Фрагмент текста ::
----------------

Отразить, хотя по частям, но с точностью жизнь императорского Рима мог бы лишь роман психологический, роман-монография, невольно ставший роковым бытописателем и нашей, быстро идущей к вершинам своим, культуры. Недаром мысль отца этого романа, Густава Флобера, с таким систематическим наслаждением улетала в потемки древнего мира. Достоевский и Мопасан — вот две тени, которые невольно стучатся в память, когда мечтаешь о художественном анализе призраков Тацита и Светония. Только первому по силам было бы разобраться в потемках души Тиберия, в шутовском безумии Калигулы, в слабоумном резонерстве Клавдия, в хаотическом дилетантстве Нерона — этих гигантов-Карамазовых I века. Что касается Мопасана, — ни один из бытописателей нашего века не близок более к литературе цезаризма: в нем — весь аристократический юмор, вся наблюдательность, вся правда, весь цинизм гениального Петрония и весь пессимизм, вся меланхолия Лукана.

----------------

Ответьте по фрагменту текста на три вопроса.
(a) Кто назван отцом психологического романа?
(b) В чем, согласно фрагменту, было бы по силам разобраться только Достоевскому?
(c) Чьи пессимизм и меланхолию находят в Мопасане?

Выборка данных ::
----------------

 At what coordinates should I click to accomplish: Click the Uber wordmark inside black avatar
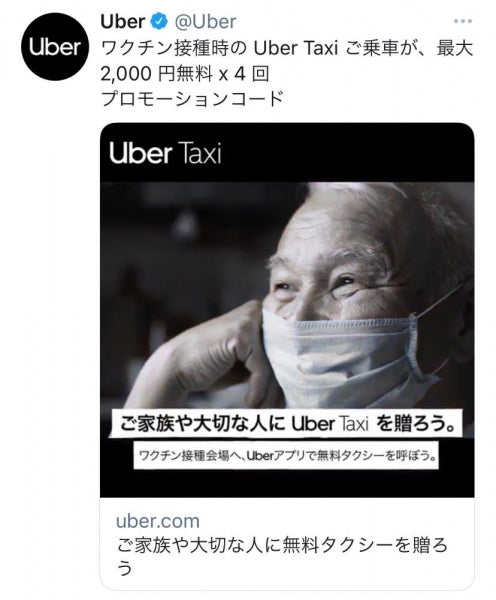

----------------

Полученный результат ::
(a) Отцом психологического романа назван Густав Флобер.
(b) Только Достоевскому было бы по силам разобраться в потемках души Тиберия, в шутовском безумии Калигулы, в слабоумном резонерстве Клавдия и в хаотическом дилетантстве Нерона.
(c) В Мопасане находят пессимизм и меланхолию Лукана.